By Kriti Singh - July 14, 2006
The
Business Times
SINGAPORE'S largest steel stockist, HG Metal Manufacturing Ltd, is acquiring a majority stake in Niho (Singapore) Pte Ltd for $1.5 million.
HG Metal will fund the acquisition internally, initially acquiring 72.29 per cent of the enlarged share capital of Niho. Niho recorded $7.3 million in revenue for FY2004 and 2005, and 56.1 per cent increase in net profit from $123,000 to $192,000 for FY2005.
Commenting on the acquisition, HG Metal CEO Wee Piew said: 'We believe this acquisition will significantly broaden our steel product offerings and give us a much stronger platform in Asia . . . We expect Niho to achieve at least $20 million in sales in two to three years' time and it could be eventually listed.'
Niho supplies stainless steel coils and provides customised metal processing services to various metal stamping and electronic companies in South-east Asia and China.
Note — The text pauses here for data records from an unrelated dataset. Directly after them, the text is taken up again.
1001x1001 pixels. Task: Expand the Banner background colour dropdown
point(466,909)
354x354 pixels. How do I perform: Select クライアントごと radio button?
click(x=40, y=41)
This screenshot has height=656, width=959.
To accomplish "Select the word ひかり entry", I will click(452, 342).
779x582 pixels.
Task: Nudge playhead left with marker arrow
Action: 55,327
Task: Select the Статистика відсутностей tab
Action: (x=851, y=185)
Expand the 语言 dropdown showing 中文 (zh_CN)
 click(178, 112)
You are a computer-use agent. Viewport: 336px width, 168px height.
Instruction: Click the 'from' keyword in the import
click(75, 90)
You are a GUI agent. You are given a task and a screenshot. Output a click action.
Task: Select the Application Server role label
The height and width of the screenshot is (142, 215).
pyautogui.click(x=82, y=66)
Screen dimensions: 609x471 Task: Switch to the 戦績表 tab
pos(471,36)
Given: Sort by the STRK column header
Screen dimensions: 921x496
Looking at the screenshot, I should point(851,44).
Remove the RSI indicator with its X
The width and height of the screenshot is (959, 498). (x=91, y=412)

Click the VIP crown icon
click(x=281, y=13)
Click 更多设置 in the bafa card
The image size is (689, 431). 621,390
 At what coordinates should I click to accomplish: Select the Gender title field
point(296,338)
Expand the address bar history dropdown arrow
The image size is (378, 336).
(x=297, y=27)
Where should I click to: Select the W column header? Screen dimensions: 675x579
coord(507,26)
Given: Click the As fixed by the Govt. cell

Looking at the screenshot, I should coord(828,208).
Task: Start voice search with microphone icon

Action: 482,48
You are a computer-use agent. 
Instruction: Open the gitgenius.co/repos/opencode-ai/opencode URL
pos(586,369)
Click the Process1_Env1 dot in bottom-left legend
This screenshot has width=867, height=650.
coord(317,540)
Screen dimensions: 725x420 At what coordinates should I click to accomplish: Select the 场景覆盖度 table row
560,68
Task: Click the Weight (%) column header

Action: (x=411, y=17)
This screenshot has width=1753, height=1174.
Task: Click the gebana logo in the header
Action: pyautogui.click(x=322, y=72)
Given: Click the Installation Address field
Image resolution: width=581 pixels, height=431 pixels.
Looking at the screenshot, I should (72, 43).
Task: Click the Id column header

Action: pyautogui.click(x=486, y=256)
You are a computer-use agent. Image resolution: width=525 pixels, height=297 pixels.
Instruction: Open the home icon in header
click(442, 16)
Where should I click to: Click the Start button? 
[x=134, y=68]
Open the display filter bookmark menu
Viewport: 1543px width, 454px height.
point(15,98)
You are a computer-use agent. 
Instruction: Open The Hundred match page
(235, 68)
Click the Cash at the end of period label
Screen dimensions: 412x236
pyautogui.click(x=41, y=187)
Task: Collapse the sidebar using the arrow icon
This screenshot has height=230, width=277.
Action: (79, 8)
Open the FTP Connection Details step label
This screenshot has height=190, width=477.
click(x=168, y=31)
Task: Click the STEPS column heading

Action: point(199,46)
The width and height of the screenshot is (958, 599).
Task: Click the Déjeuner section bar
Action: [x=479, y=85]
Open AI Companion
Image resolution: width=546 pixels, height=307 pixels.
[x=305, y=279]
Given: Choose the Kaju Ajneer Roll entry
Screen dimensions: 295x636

HG Metal, which offers over 2,000 types of steel products for industrial and engineering applications, will be adding stainless steel to its product range as a result of the acquisition. It will also widen its customer base to the metal stamping and electronics industry.
Niho plans to use the $1.5 million investment from HG Metal to raise its market share by increasing its working capital for Singapore operations and expanding its manufacturing capacity in Kunshan, China.
With the increased capital, Niho also hopes to diversify its product range for the building and engineering sectors. Mainboard-listed precision sheet metal stamping service-provider Amtek is Niho's major client.
The acquisition is not expected to have any material impact on the net total assets or earnings per share of HG Metal for the financial year ending Sept 30, 2006.